Jiang Tao, Deng Meng, James Roshan, Nair Lakshmi S, Laurencin Cato T
Department of Medicine, University of Connecticut Health Center, Farmington, CT 06030, USA; Institute for Regenerative Engineering, University of Connecticut Health Center, Farmington, CT 06030, USA; Raymond and Beverly Sackler Center for Biological, Physical and Engineering Sciences, University of Connecticut Health Center, CT 06030, USA.
Institute for Regenerative Engineering, University of Connecticut Health Center, Farmington, CT 06030, USA; Raymond and Beverly Sackler Center for Biological, Physical and Engineering Sciences, University of Connecticut Health Center, CT 06030, USA; Department of Orthopaedic Surgery, University of Connecticut Health Center, Farmington, CT 06030, USA.

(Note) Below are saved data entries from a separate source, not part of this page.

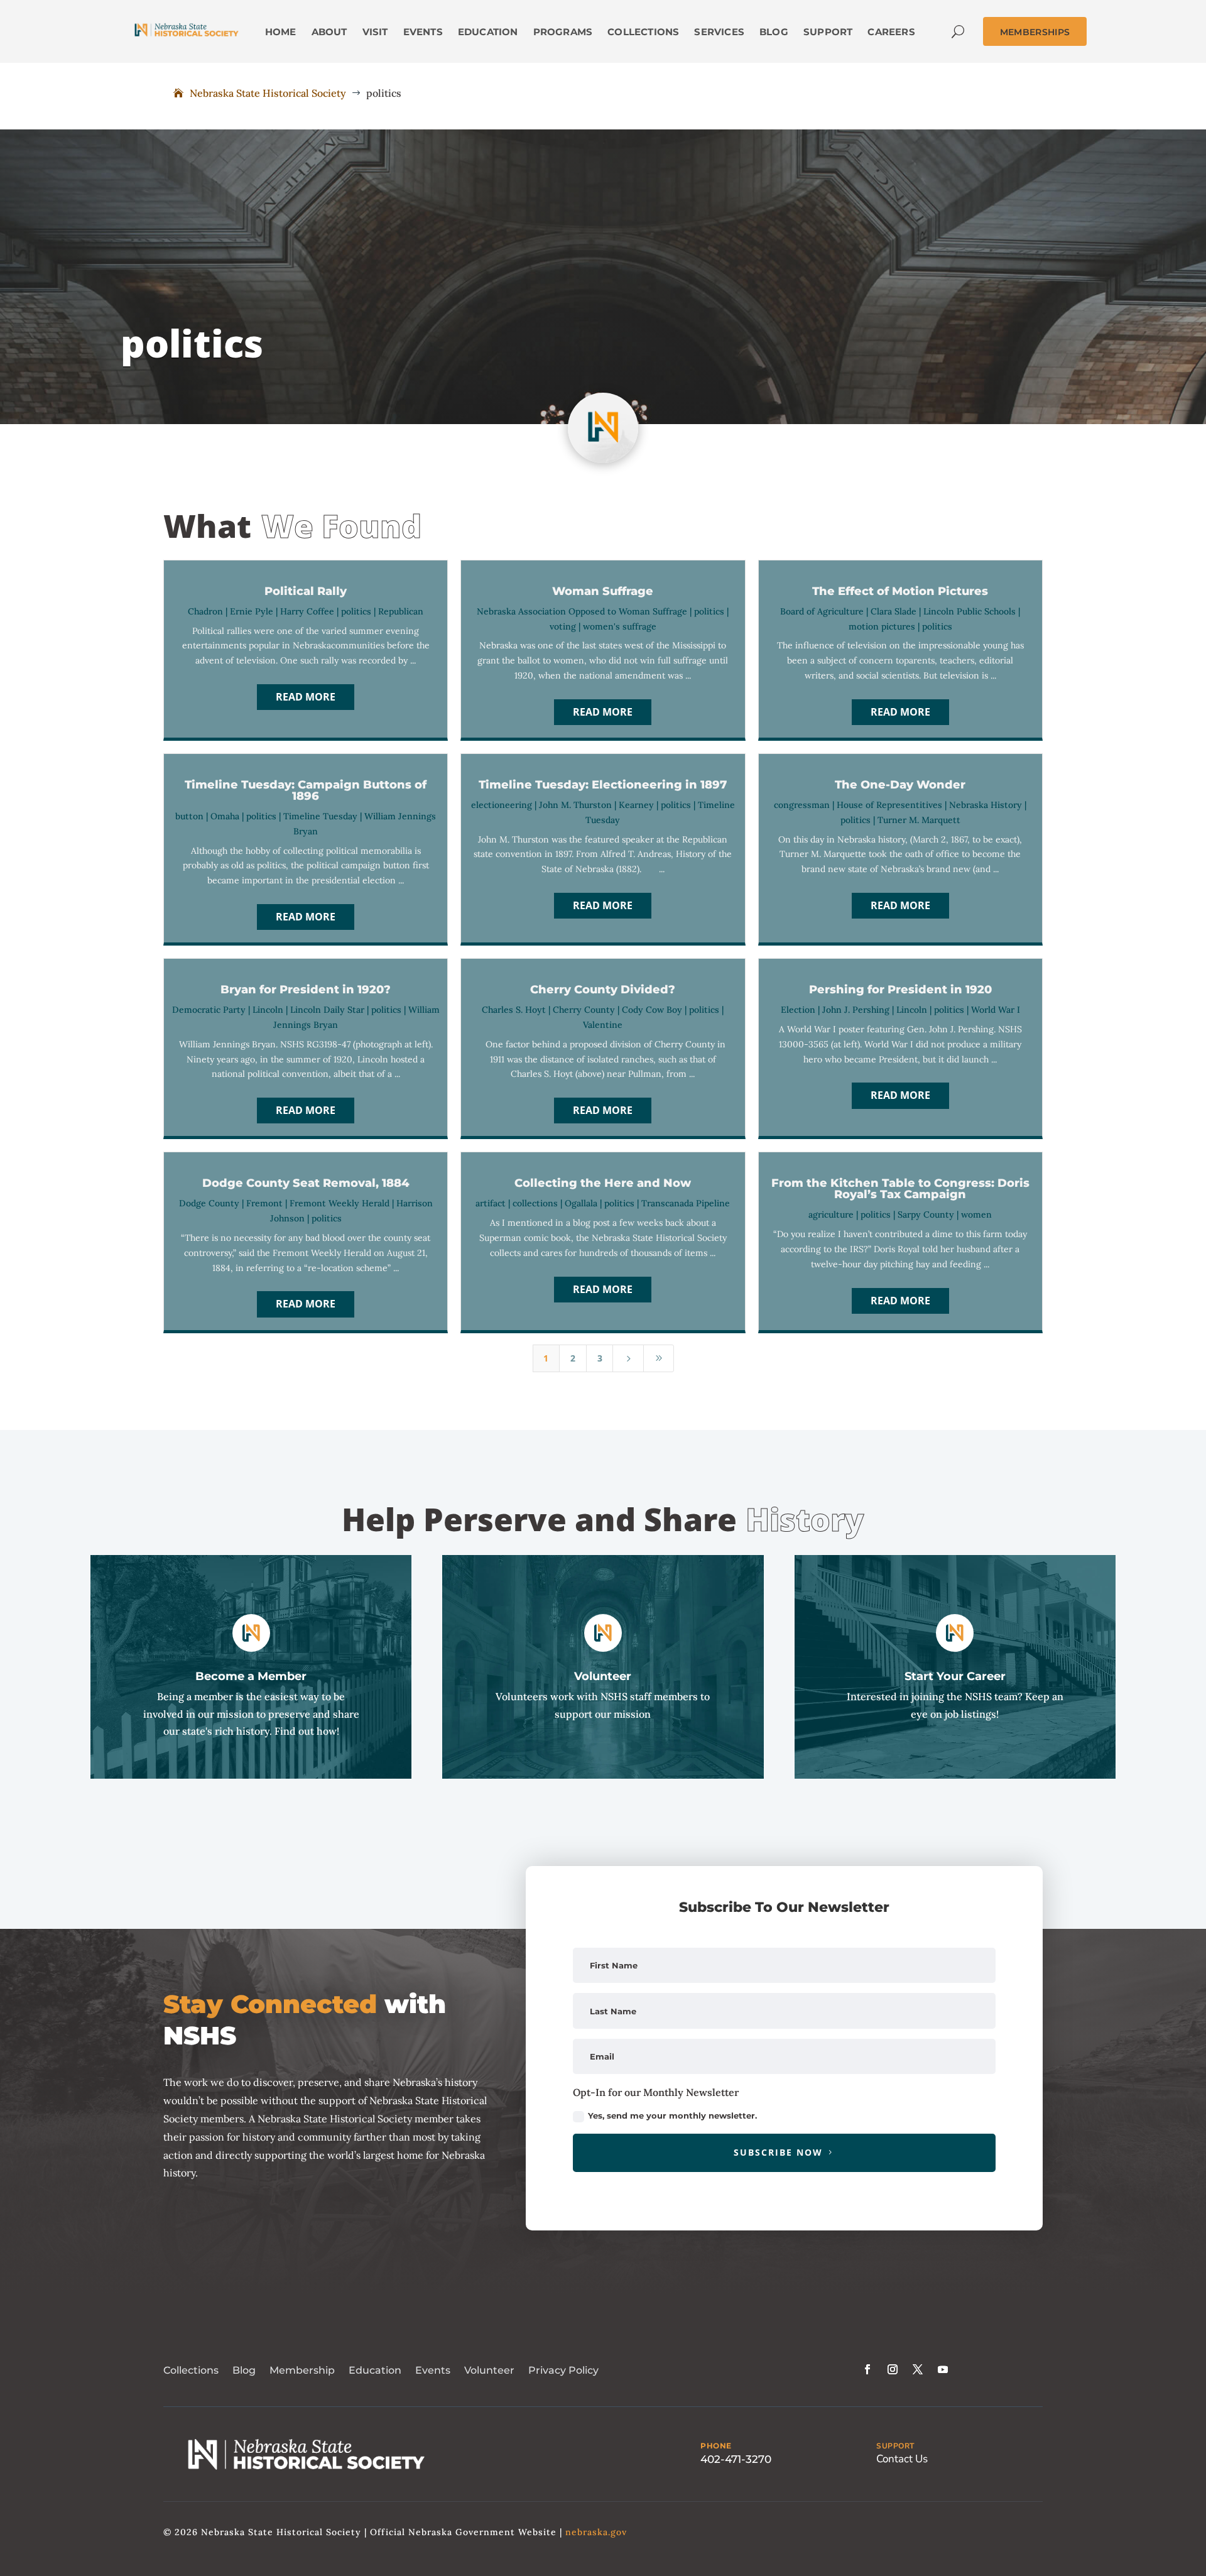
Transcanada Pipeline (685, 1203)
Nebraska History (985, 804)
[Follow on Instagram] (893, 2369)
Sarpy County (926, 1214)
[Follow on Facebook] (867, 2369)
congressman (802, 804)
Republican (400, 611)
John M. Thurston (575, 804)
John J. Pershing (855, 1009)
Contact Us (902, 2459)
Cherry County (584, 1009)
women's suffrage (619, 626)
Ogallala (581, 1203)
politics (356, 611)
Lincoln (268, 1009)
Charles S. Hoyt (514, 1009)
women (976, 1214)
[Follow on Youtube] (943, 2369)
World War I (995, 1009)
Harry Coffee (307, 611)
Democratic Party (209, 1009)
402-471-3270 (735, 2459)
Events (432, 2370)
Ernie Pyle (251, 611)
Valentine (602, 1024)
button (189, 816)
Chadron (205, 611)
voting (563, 626)
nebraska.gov (596, 2532)
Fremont (264, 1203)
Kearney (636, 804)
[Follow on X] (918, 2369)
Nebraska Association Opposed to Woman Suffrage (582, 611)
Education (375, 2370)
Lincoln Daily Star (327, 1009)
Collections (191, 2370)
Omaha (224, 816)
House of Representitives (889, 804)
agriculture (831, 1214)
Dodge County (209, 1203)
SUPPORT (895, 2446)
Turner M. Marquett (918, 820)
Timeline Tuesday (320, 816)
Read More (305, 697)
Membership (302, 2370)
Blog (244, 2370)
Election (798, 1009)
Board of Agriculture (822, 611)
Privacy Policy (563, 2370)
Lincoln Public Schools (969, 611)
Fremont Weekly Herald (339, 1203)
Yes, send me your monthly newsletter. (672, 2115)
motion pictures (882, 626)
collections (535, 1203)
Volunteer (489, 2370)
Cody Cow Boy (652, 1009)
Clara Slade (893, 611)
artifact (490, 1203)
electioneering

Acta Biomater. 2014 Apr;10(4):1632-45. doi: 10.1016/j.actbio.2013.07.003. Epub 2013 Jul 12.
Repair and regeneration of human tissues and organs using biomaterials, cells and/or growth factors is the ultimate goal of tissue engineers. One of the grand challenges in this field is to closely mimic the structures and properties of native tissues. Regenerative engineering-the convergence of tissue engineering with advanced materials science, stem cell science, and developmental biology-represents the next valuable tool to overcome the challenges. This article reviews the recent progress in developing advanced chitosan structures using various fabrication techniques. These chitosan structures, together with stem cells and functional biomolecules, may provide a robust platform to gain insight into cell-biomaterial interactions and may function as excellent artificial extracellular matrices to regenerate complex human tissues and biological systems.
使用生物材料、细胞和/或生长因子修复和再生人体组织和器官是组织工程师的最终目标。该领域的一大挑战是紧密模拟天然组织的结构和特性。再生工程——组织工程与先进材料科学、干细胞科学和发育生物学的融合——是克服这些挑战的下一个有价值的工具。本文综述了利用各种制造技术开发先进壳聚糖结构的最新进展。这些壳聚糖结构,连同干细胞和功能性生物分子,可能提供一个强大的平台来深入了解细胞与生物材料的相互作用,并可能作为出色的人工细胞外基质来再生复杂的人体组织和生物系统。